BENEFICIAMENTO DA PELE DE TILÁPIA-DO-NILO (OREOCHROMIS NILOTICUS) PARA USO COMO CURATIVO OCLUSIVO BIOLÓGICO
Palavras-chave:
Biomateriais., Cicatrização, Regeneração, TratamentoResumo
O manejo de feridas evoluiu significativamente ao longo do tempo, impulsionado pela necessidade de tratamentos eficazes capazes de otimizar o processo cicatricial. Entretanto, nenhum curativo disponível atualmente atende plenamente a todas as demandas clínicas, o que justifica a busca por alternativas biológicas inovadoras. Nesse contexto, a pele de tilápia-do-Nilo (Oreochromis niloticus) tem se destacado como biomaterial promissor devido ao seu alto teor de colágeno tipo I, baixo custo e ampla disponibilidade.

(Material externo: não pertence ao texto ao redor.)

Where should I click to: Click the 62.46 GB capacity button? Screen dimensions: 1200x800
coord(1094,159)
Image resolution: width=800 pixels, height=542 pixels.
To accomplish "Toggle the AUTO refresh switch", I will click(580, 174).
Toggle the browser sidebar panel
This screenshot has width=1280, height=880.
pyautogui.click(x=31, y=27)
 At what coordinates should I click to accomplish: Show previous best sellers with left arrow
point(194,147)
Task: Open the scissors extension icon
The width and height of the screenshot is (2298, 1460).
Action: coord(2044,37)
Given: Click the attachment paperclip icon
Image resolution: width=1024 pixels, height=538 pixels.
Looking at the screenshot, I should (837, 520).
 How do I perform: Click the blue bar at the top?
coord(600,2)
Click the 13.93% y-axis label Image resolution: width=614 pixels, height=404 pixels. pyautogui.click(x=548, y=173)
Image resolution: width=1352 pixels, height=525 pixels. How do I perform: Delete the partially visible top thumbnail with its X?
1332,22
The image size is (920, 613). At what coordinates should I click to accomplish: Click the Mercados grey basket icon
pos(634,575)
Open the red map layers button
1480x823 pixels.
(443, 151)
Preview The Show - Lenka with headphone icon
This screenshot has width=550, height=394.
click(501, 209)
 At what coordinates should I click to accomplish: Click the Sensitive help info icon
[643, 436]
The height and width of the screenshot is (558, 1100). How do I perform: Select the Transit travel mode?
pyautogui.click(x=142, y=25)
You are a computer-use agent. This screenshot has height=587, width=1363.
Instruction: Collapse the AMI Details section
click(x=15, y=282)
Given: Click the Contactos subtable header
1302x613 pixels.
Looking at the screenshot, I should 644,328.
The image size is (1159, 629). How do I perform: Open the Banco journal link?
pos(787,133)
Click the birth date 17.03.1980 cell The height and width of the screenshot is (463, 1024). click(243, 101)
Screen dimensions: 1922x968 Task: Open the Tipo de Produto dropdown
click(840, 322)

Este estudo teve como objetivo avaliar e aprimorar o processo de beneficiamento da pele de tilápia para sua aplicação como curativo oclusivo biológico. Foram adquiridas oito peles provenientes de descarte comercial e submetidas a etapas padronizadas de limpeza, descontaminação, conservação e esterilização, seguindo metodologias adaptadas. Após 75 dias, amostras foram analisadas por meio de cultura bacteriana e fúngica, utilizando meios seletivos e diferenciais. Os resultados demonstraram total ausência de crescimento microbiano, indicando eficácia das etapas de higienização e conservação mesmo sem o uso de antifúngico. Além disso, a literatura revisada reforça o potencial da pele de tilápia na aceleração da cicatrização, redução da dor e promoção de um ambiente ideal para a regeneração tecidual. Conclui-se que o método empregado garante um biomaterial seguro, viável e compatível com aplicações clínicas na medicina regenerativa.